- [Task to complete]
Convert the part of the data that opens with the line containing "This screenshot has height=520, width=758." and closes with the line containing "coord(445,332)" into a Markdown table with two columns, Row and Line. Number each line in order and leave out blank lines.

- [Data records]

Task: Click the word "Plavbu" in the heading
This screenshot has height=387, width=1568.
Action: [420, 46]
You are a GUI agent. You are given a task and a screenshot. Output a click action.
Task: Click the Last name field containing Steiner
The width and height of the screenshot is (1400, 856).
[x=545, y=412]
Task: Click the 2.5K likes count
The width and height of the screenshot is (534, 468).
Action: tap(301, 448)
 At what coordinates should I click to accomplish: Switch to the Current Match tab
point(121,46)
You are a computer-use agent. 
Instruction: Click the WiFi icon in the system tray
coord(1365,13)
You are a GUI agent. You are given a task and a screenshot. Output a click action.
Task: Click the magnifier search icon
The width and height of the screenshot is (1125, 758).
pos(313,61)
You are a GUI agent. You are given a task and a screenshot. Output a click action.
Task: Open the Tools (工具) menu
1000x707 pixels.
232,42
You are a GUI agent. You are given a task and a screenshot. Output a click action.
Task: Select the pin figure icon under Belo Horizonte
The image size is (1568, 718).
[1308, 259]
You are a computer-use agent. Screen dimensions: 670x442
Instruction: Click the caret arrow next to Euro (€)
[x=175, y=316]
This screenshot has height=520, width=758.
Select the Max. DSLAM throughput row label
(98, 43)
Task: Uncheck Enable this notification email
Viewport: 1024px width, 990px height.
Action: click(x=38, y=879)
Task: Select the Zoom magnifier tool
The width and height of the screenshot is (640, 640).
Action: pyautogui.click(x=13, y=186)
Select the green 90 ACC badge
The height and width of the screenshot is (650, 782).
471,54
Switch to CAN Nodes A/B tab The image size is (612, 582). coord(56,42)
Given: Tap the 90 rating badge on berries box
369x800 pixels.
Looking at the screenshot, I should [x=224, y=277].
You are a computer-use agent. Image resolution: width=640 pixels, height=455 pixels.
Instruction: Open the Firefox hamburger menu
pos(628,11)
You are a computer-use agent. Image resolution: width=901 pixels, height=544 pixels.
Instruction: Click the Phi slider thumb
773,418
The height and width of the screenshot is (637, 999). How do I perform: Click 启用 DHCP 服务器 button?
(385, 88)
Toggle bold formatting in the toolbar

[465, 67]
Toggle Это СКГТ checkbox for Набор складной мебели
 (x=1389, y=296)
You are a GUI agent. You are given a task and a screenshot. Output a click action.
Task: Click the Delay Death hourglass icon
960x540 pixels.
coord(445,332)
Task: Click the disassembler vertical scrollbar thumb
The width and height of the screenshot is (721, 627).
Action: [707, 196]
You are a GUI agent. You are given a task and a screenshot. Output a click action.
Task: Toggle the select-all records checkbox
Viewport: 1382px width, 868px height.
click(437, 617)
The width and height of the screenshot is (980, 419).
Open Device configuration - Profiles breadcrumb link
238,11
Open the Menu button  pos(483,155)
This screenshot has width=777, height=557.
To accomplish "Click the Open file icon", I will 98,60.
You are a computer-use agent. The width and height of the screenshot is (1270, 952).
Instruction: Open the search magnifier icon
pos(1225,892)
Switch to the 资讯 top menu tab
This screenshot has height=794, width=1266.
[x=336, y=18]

- [Written answer]
| Row | Line |
|---|---|
| 1 | This screenshot has height=520, width=758. |
| 2 | Select the Max. DSLAM throughput row label |
| 3 | (98, 43) |
| 4 | Task: Uncheck Enable this notification email |
| 5 | Viewport: 1024px width, 990px height. |
| 6 | Action: click(x=38, y=879) |
| 7 | Task: Select the Zoom magnifier tool |
| 8 | The width and height of the screenshot is (640, 640). |
| 9 | Action: pyautogui.click(x=13, y=186) |
| 10 | Select the green 90 ACC badge |
| 11 | The height and width of the screenshot is (650, 782). |
| 12 | 471,54 |
| 13 | Switch to CAN Nodes A/B tab The image size is (612, 582). coord(56,42) |
| 14 | Given: Tap the 90 rating badge on berries box |
| 15 | 369x800 pixels. |
| 16 | Looking at the screenshot, I should [x=224, y=277]. |
| 17 | You are a computer-use agent. Image resolution: width=640 pixels, height=455 pixels. |
| 18 | Instruction: Open the Firefox hamburger menu |
| 19 | pos(628,11) |
| 20 | You are a computer-use agent. Image resolution: width=901 pixels, height=544 pixels. |
| 21 | Instruction: Click the Phi slider thumb |
| 22 | 773,418 |
| 23 | The height and width of the screenshot is (637, 999). How do I perform: Click 启用 DHCP 服务器 button? |
| 24 | (385, 88) |
| 25 | Toggle bold formatting in the toolbar |
| 26 | [465, 67] |
| 27 | Toggle Это СКГТ checkbox for Набор складной мебели |
| 28 |  (x=1389, y=296) |
| 29 | You are a GUI agent. You are given a task and a screenshot. Output a click action. |
| 30 | Task: Click the Delay Death hourglass icon |
| 31 | 960x540 pixels. |
| 32 | coord(445,332) |